Yesterday the Sixth Circuit Court of Appeals ruled on a case from the Southern District of Ohio, US ex rel American Systems Consulting, Inc. v Mantech Advanced Systems International. At issue was whether a court may determine whether a knowingly false statement in a proposal for a government contract was a material misrepresentation under the FCA, or if that issue was reserved for a jury. The Court ruled that the trial court properly concluded the statement was not material, and the grant of summary judgment was affirmed.
Mantech and ASC were competitors. Each responded to a Defense Information Technology Contracting Organization RFP with a proposal. ManTech, as required by the RFP, identified a specific individual as the prospective Program Manager and addressed his skills and qualifications. After the initial proposal was submitted, that individual resigned from ManTech. ManTech did not advise the government and did not modify its proposal, even as it submitted subsequent information in support of its proposal.
ASC, in its own proposal, identified a prospective Program Manager, but did not address his skills and qualifications.
Based upon the higher score received because of the experience of ManTech’s proposed Program Manager, ManTech received the contract. ASC filed its FCA action against ManTech, alleging ManTech fraudulently induced the government into awarding it the contract by misrepresenting the identity, skills, and qualifications of the person who would act as Program Manager.
During discovery, government contracting managers testified ManTech would have received the contract, even had they known of the man’s resignation. The designation of an individual, they explained, was to show the type of personnel the company could attract and retain- it was not to approve the qualifications of a specific individual. The government considered it in this way because it knew that people change jobs, retire, and leave employers for other reasons.

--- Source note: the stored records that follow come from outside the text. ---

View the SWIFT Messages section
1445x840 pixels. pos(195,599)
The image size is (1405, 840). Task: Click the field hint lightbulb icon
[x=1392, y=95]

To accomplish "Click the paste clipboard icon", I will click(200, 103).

It was also revealed during discovery that the government continued to work with ManTech after it learned of the alleged misrepresentation.
The trial court found, and the Court of Appeals affirmed, that the government’s testimony that the alleged misrepresentation had no tendency to influence their decision making, along with the fact that the government continued to work with ManTech after it learned of the proposed Program Manager’s resignation, left ASC without evidence upon which a jury could reasonably find that the alleged misrepresentation was material to the government’s decision-making.

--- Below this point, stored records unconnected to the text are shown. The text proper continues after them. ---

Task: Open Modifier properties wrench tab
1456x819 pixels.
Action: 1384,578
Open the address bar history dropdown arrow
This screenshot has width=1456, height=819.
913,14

The Court of Appeals did reject the trial court’s finding that the government’s continued work with ManTech after it learned of the resignation necessarily precluded a finding of materiality. Rather, the Court stated, it could preclude such a finding in the absence of evidence of other reasons the government might continue with the contract, such as investments in reliance upon the agreement, additional costs to find a replacement, or unavailability of other contractors.
Government healthcare program are incredibly complicated. Guidance from the government, and acts taken with the full knowledge and approval of the government, can help assure compliance with both regulations and expectations. Based upon ManTech and similar cases from other circuits, receiving and following guidance from the government can also limit risk and costs in FCA cases, reducing the chances of being a defendant in such a case, and allowing for earlier, and less expensive, pretrial dismissal.